What the task asks: Exactly as they appear, write the lines from the one containing "This screenshot has height=776, width=1577." to the final line of the entries, leaving pictures out.

-----

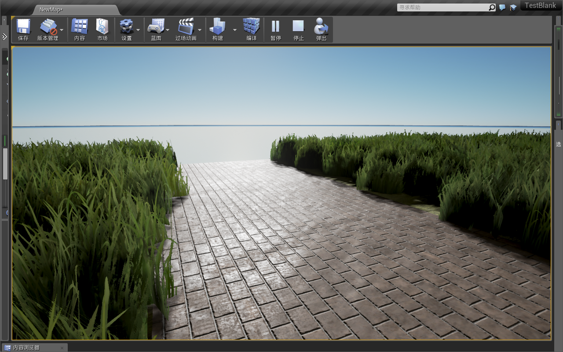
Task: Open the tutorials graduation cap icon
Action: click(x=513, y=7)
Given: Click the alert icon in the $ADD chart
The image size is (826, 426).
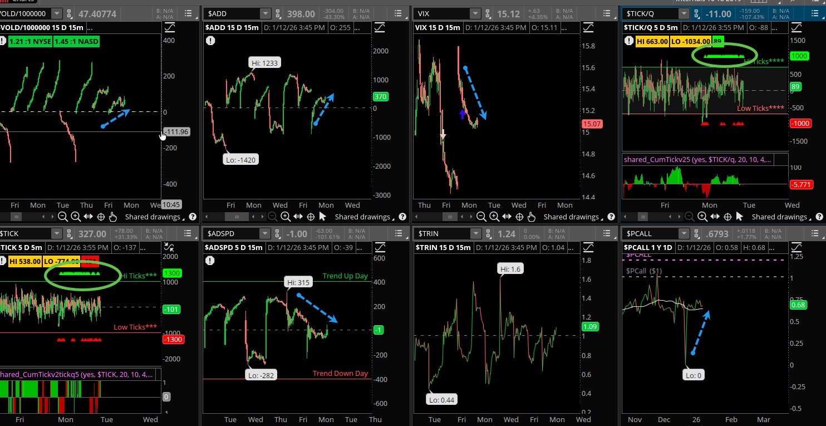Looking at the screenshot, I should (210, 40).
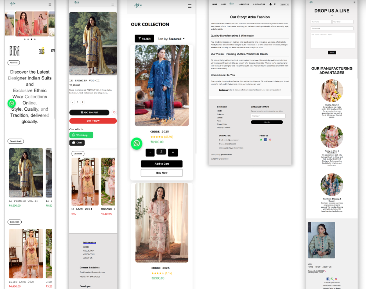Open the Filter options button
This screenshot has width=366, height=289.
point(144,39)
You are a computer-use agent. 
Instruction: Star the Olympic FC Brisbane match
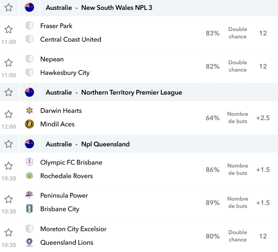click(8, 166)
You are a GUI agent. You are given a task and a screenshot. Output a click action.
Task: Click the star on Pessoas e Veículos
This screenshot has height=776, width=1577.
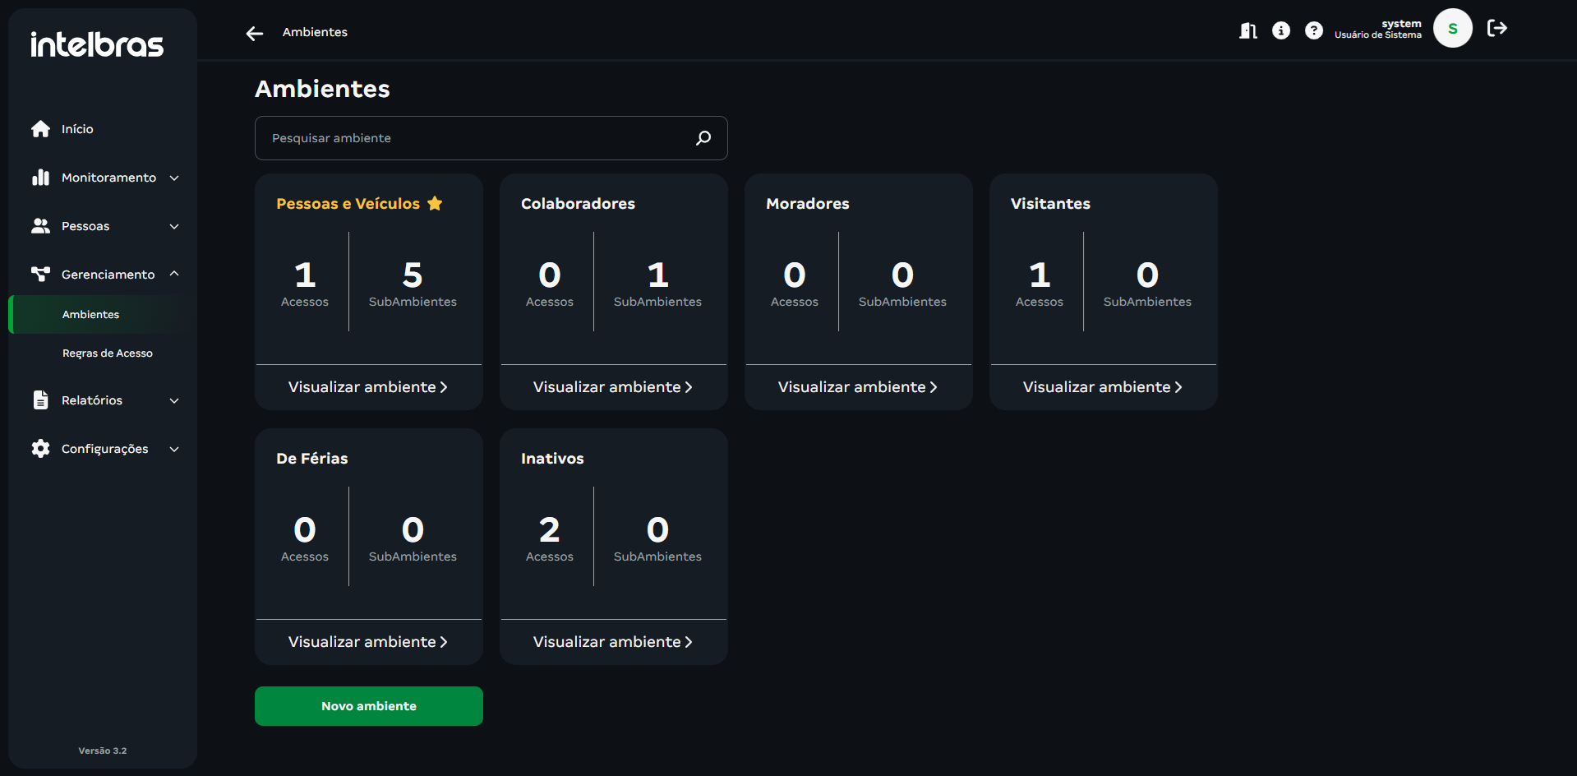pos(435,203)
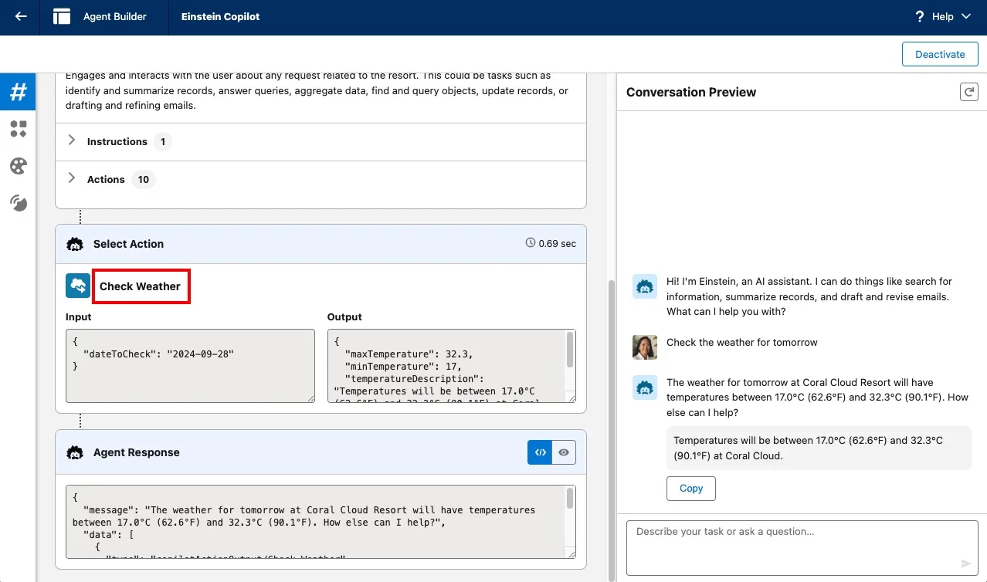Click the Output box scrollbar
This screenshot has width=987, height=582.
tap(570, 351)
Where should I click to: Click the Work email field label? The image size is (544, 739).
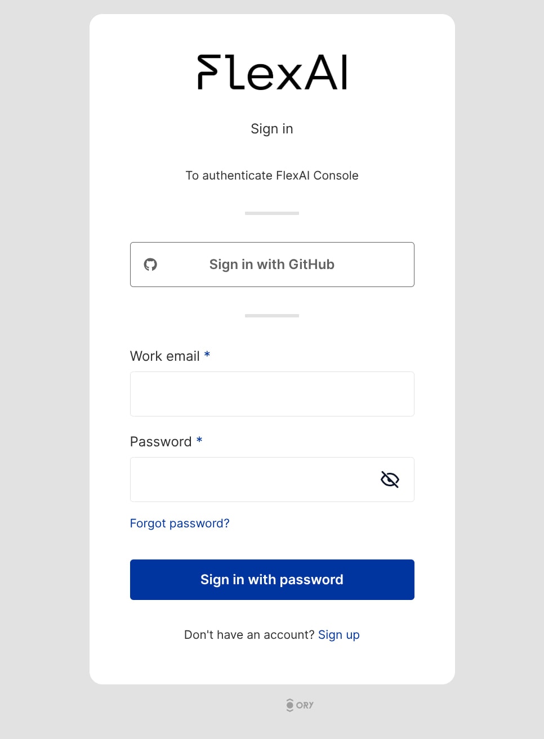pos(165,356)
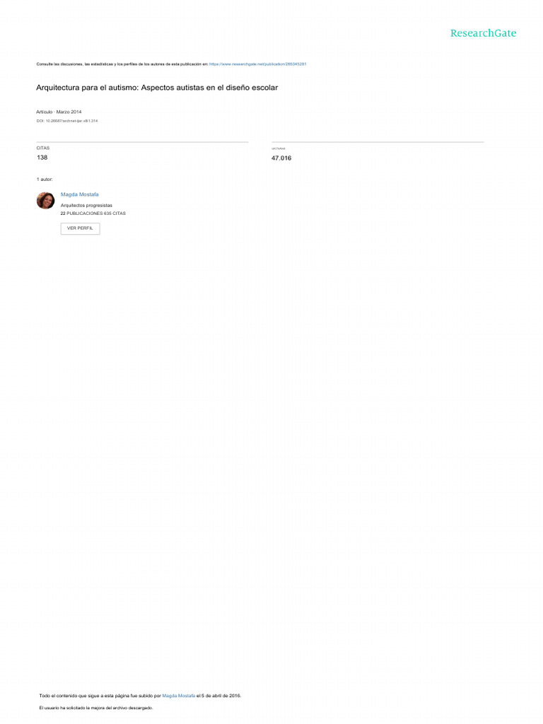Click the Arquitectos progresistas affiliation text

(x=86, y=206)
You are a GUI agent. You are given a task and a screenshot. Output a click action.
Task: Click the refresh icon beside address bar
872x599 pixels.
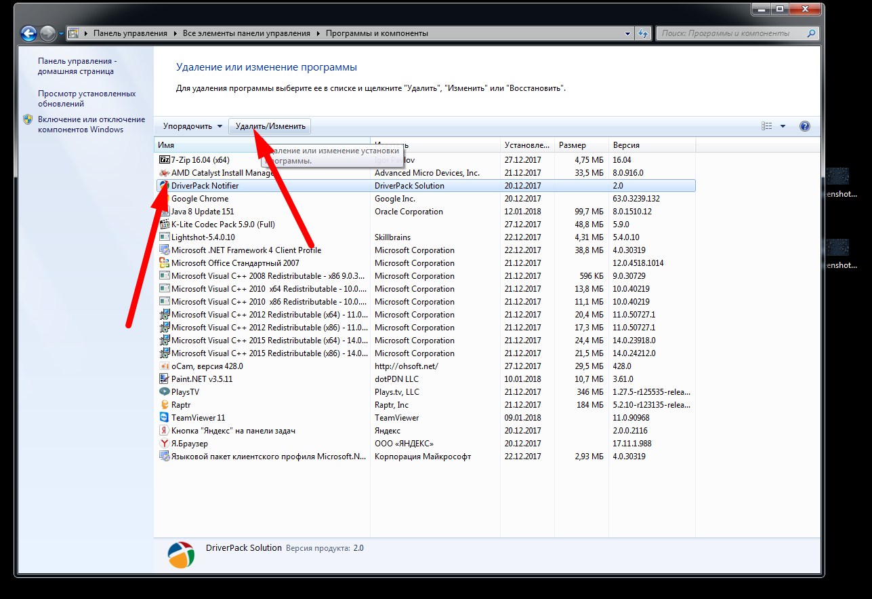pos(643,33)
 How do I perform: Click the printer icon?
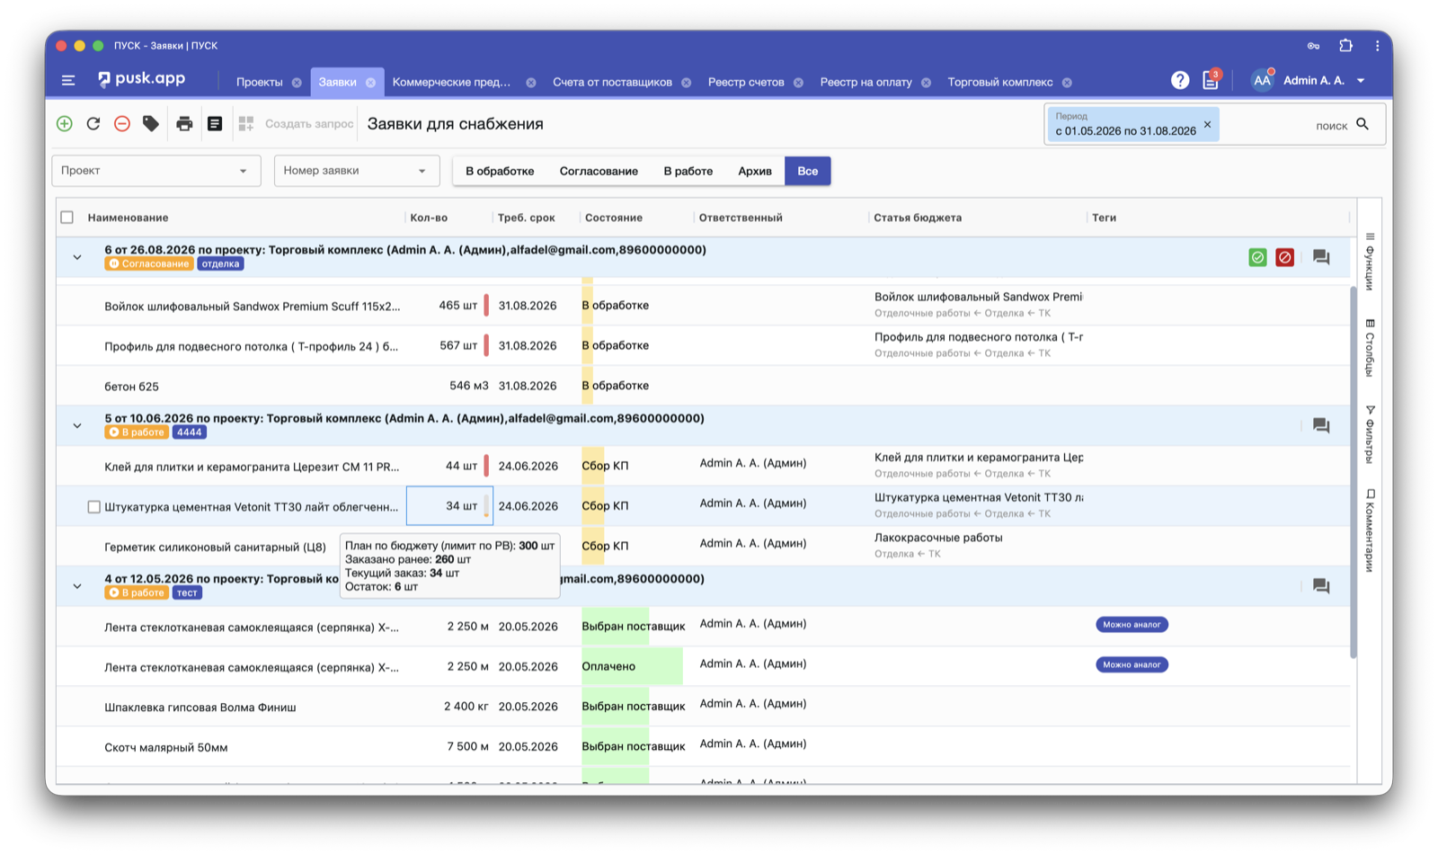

-----

Problem solution:
This screenshot has height=776, width=1577.
pos(435,203)
Click the Output box scrollbar
This screenshot has width=987, height=582.
tap(570, 351)
Where should I click to: Click the Work email field label? The image size is (544, 739).
pos(165,356)
Click the Arquitectos progresistas affiliation text

(x=86, y=206)
You are a GUI agent. You are given a task and a screenshot. Output a click action.
Task: Click the refresh icon beside address bar
872x599 pixels.
pos(643,33)
 How do I perform: Click the printer icon?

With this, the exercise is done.